And choose what as the universal language? I assume, lest it might seem like there is a conflict of interest, that you are thinking of some language you don't speak? Thank you for showing the way in this sacrifice everyone must make.
The internet doesn't "kill" languages.

People choose what language to speak. If they -- rather, we -- have a choice of languages, why do we choose common ones instead of uncommon ones? We are actively choosing to speak common languages, not some abstract network of computers is killing something.

If linguists or anyone else says we're doing something wrong and losing something valuable, why do we keep doing it?

Is it possible they're missing something, that maybe we gain more in choosing to understand each other than we're losing in ... in what, being able to read books that we haven't translated yet? In having a different set of nuances? Do any languages have a greater ability to describe thoughts than others? I suspect different languages have different nuances, but I doubt any has greater total ability to communicate.

I think this is an important take on things. When talking about the fate of languages, it's important not just to view it in terms of "languages" as if they're these nebulously-existing things that are living or dying, but rather to think about it in terms of people who are or are not using a particular language to communicate with others.
The Internet does accelerate the death of languages. Isolation created divergence, instant participatory communication will erase those differences. There is simply too much overhead to continue translating new terms (e.g. smartphone) which build on other English connotations. I wonder how the Académie_française does its job.

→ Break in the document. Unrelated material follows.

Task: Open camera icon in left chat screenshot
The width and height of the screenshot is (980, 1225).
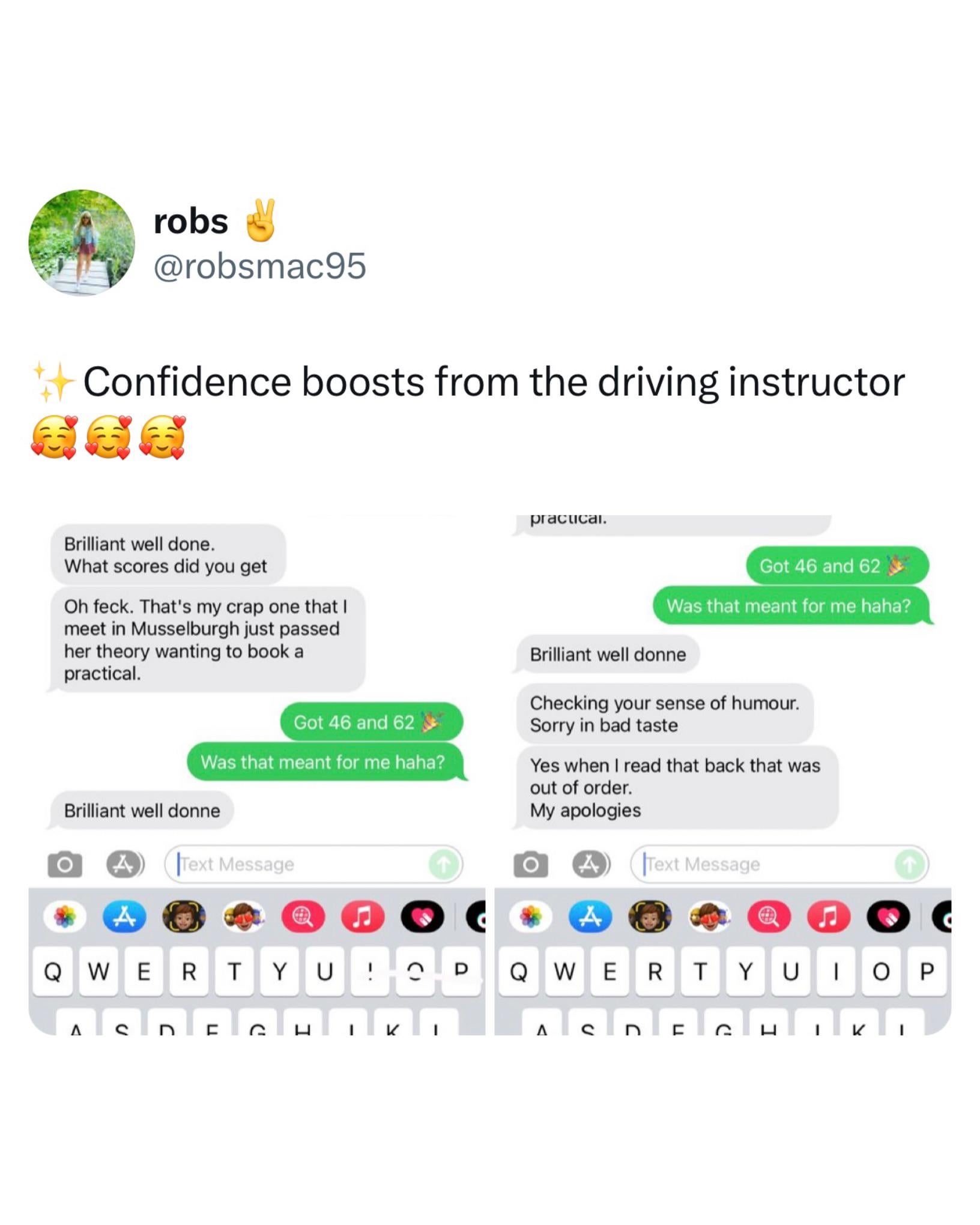Action: (64, 864)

Movies and TV did this too, but being broadcast media, they could - with state support - throw a fig leaf for "regional" languages.

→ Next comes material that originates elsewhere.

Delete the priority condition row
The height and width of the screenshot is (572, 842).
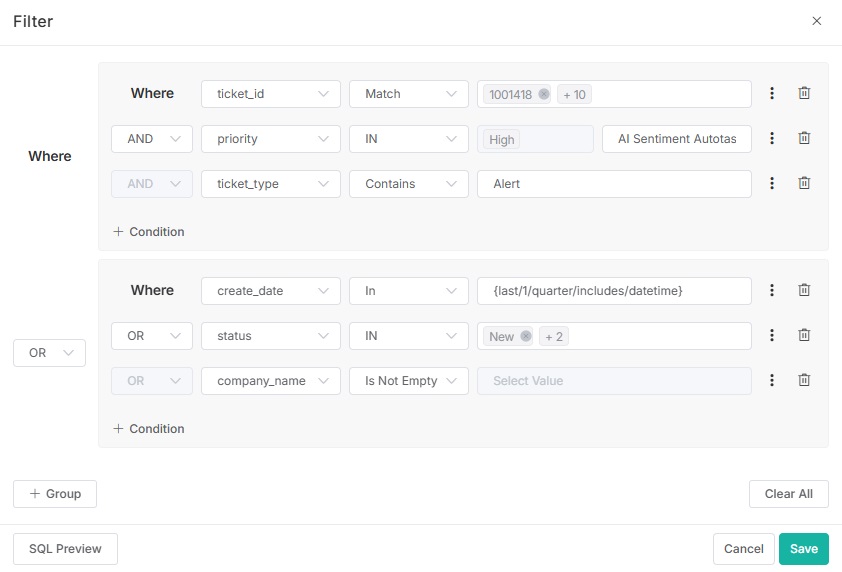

In what? In being able to study the thousands of dramatically different ways humans can communicate.

Preserving languages is about preserving data for linguistics (and other fields). We preserve a lot of things with no "real value". We preserve fossils, species (any species with fewer than 100 remaining specimens isn't contributing to any ecosystem), books (even ones that are outdated and no one is ever likely to read), websites... I could go on all day. We preserve this stuff because we can learn by studying it.

Languages don't just have different nuances, they have completely different ways of putting human thought into words. They have grammars so different that a word for word translation would be no more readable than an untranslated text. They have such a huge variety of sounds that encoding them into IPA stretches the limits of Unicode's variants of the Latin alphabet, relying on many diacritic marks on top of regular characters.

It's not about preserving something that gives some greater ability to communicate. It's about preserving a database of linguistic evolution and the bounds of how human thought can be encoded orally.

The measure used here is a little suspect. Looking at words used in webpages is a pretty poor measure when many languages have little handwritten language to start with. I just returned from a remote tribal group (The Khasi) in India last month and although their web page penetration may be low, they all facebook or text in their local language. I doubt these social aspects are measured and thus miss widespread use of many languages. Public webpages are often wanted to grow beyond your small group and if a writer knows a more common language, then he would rightly use that to grow the sphere of understanding.